Gespeicherte Einträge

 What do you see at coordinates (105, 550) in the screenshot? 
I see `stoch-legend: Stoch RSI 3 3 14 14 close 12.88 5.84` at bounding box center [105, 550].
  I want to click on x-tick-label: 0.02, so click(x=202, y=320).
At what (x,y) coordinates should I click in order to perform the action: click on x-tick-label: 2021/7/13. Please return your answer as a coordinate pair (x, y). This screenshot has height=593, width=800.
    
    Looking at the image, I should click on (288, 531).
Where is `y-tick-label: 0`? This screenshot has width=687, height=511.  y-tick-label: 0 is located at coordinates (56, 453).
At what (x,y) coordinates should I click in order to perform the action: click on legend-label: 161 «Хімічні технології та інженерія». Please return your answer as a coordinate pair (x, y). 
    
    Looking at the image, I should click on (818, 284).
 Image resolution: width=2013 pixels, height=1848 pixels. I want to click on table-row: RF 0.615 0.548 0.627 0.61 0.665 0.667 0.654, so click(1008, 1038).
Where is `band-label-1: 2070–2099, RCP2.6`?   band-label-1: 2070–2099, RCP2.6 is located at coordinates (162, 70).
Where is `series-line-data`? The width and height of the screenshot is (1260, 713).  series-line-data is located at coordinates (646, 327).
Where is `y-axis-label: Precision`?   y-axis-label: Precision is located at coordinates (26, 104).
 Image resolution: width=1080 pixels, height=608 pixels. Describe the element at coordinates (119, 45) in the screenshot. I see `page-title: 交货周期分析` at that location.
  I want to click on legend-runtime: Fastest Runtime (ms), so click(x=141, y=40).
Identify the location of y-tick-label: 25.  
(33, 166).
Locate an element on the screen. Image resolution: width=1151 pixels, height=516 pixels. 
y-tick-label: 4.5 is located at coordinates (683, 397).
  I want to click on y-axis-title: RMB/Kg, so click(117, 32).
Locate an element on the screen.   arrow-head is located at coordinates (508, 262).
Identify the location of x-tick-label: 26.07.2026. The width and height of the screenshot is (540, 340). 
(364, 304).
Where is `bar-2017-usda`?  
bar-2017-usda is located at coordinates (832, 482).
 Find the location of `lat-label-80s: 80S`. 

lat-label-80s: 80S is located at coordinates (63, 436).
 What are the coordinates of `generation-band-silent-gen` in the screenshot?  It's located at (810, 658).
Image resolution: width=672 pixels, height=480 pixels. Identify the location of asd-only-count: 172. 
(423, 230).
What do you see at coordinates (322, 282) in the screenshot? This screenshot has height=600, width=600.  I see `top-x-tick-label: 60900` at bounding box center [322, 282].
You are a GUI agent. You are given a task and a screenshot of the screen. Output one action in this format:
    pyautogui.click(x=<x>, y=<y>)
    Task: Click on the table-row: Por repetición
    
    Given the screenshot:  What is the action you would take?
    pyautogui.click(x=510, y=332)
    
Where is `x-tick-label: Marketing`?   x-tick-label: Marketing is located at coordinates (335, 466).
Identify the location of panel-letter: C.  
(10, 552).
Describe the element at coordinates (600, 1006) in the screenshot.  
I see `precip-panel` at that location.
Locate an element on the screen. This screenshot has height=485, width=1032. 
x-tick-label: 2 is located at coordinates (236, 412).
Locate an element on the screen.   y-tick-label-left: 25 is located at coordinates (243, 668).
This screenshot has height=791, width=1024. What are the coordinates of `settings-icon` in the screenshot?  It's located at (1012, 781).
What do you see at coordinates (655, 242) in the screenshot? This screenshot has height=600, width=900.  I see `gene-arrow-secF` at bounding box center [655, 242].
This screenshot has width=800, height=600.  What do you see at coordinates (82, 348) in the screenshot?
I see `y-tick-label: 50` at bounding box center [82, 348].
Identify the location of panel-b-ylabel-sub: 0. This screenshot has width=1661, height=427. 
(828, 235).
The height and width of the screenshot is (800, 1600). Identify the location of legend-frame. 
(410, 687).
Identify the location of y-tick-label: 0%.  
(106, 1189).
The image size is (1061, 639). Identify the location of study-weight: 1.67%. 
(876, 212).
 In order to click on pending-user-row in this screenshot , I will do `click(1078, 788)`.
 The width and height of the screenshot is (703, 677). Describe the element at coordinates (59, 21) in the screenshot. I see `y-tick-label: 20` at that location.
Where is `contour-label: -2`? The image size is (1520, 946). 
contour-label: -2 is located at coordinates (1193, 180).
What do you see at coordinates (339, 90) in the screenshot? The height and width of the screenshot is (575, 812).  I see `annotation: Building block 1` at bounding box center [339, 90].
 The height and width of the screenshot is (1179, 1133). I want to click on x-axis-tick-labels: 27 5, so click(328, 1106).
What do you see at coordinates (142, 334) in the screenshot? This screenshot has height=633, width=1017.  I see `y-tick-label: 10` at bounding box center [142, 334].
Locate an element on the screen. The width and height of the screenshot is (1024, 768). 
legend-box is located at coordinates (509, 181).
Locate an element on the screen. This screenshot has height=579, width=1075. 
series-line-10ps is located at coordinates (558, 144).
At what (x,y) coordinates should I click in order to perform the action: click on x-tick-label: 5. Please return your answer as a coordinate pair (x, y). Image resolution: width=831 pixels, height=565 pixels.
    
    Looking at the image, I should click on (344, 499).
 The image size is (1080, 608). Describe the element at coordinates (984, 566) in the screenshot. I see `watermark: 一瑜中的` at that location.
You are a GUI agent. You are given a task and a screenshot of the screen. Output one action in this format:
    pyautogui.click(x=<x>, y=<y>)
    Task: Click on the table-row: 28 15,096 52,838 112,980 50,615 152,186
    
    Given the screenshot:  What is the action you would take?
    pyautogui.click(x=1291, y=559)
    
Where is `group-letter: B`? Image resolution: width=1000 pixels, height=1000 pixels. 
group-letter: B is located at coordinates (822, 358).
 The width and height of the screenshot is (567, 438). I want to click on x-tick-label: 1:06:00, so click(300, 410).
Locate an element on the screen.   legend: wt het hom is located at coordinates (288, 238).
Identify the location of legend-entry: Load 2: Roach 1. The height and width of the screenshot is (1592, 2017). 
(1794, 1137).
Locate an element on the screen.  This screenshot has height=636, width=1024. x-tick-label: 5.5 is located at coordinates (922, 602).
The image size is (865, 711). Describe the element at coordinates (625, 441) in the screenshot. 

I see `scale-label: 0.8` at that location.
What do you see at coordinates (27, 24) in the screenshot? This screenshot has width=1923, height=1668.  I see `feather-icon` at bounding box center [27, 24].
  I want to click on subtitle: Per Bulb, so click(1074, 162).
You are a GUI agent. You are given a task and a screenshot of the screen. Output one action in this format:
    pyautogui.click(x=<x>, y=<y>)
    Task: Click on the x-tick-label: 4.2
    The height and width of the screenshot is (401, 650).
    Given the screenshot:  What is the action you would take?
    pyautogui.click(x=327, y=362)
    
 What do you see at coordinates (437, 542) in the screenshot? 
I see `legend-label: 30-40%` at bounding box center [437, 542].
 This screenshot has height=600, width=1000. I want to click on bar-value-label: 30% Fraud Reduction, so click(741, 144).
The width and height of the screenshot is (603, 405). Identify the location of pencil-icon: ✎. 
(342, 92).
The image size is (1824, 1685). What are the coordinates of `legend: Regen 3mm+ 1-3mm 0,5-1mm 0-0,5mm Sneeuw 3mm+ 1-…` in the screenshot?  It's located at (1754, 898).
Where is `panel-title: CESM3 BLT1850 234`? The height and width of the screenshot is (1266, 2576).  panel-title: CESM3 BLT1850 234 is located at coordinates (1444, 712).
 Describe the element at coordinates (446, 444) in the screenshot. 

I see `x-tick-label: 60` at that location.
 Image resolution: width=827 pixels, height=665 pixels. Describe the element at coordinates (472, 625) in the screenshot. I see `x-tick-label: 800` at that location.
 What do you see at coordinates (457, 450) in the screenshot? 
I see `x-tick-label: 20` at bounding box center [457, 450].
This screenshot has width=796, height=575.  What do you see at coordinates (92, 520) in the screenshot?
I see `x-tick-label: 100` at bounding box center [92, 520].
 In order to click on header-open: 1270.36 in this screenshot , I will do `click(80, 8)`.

AUFGABENDETAILS
Stelle einen Ausschnitt der Daten als Markdown-Tabelle mit den Spalten „Nr.“ und „Inhalt“ dar, wobei jede Zeile eine fortlaufende Nummer erhält und leere Zeilen entfallen. Beginne bei der Zeile, die „Identify the location of y-tick-label: 25.“ enthält, und höre nach der Zeile auf, die „x-tick-label: 2 is“ enthält.

ANTWORT ZUR AUFGABE
| Nr. | Inhalt |
|---|---|
| 1 | Identify the location of y-tick-label: 25.   |
| 2 | (33, 166). |
| 3 | Locate an element on the screen. Image resolution: width=1151 pixels, height=516 pixels.  |
| 4 | y-tick-label: 4.5 is located at coordinates (683, 397). |
| 5 |   I want to click on y-axis-title: RMB/Kg, so click(117, 32). |
| 6 | Locate an element on the screen.   arrow-head is located at coordinates (508, 262). |
| 7 | Identify the location of x-tick-label: 26.07.2026. The width and height of the screenshot is (540, 340).  |
| 8 | (364, 304). |
| 9 | Where is `bar-2017-usda`?   |
| 10 | bar-2017-usda is located at coordinates (832, 482). |
| 11 |  Find the location of `lat-label-80s: 80S`.  |
| 12 | lat-label-80s: 80S is located at coordinates (63, 436). |
| 13 |  What are the coordinates of `generation-band-silent-gen` in the screenshot?  It's located at (810, 658). |
| 14 | Image resolution: width=672 pixels, height=480 pixels. Identify the location of asd-only-count: 172.  |
| 15 | (423, 230). |
| 16 | What do you see at coordinates (322, 282) in the screenshot? This screenshot has height=600, width=600.  I see `top-x-tick-label: 60900` at bounding box center [322, 282]. |
| 17 | You are a GUI agent. You are given a task and a screenshot of the screen. Output one action in this format: |
| 18 |     pyautogui.click(x=<x>, y=<y>) |
| 19 |     Task: Click on the table-row: Por repetición |
| 20 |     Given the screenshot:  What is the action you would take? |
| 21 |     pyautogui.click(x=510, y=332) |
| 22 | Where is `x-tick-label: Marketing`?   x-tick-label: Marketing is located at coordinates (335, 466). |
| 23 | Identify the location of panel-letter: C.   |
| 24 | (10, 552). |
| 25 | Describe the element at coordinates (600, 1006) in the screenshot.   |
| 26 | I see `precip-panel` at that location. |
| 27 | Locate an element on the screen. This screenshot has height=485, width=1032.  |
| 28 | x-tick-label: 2 is located at coordinates (236, 412). |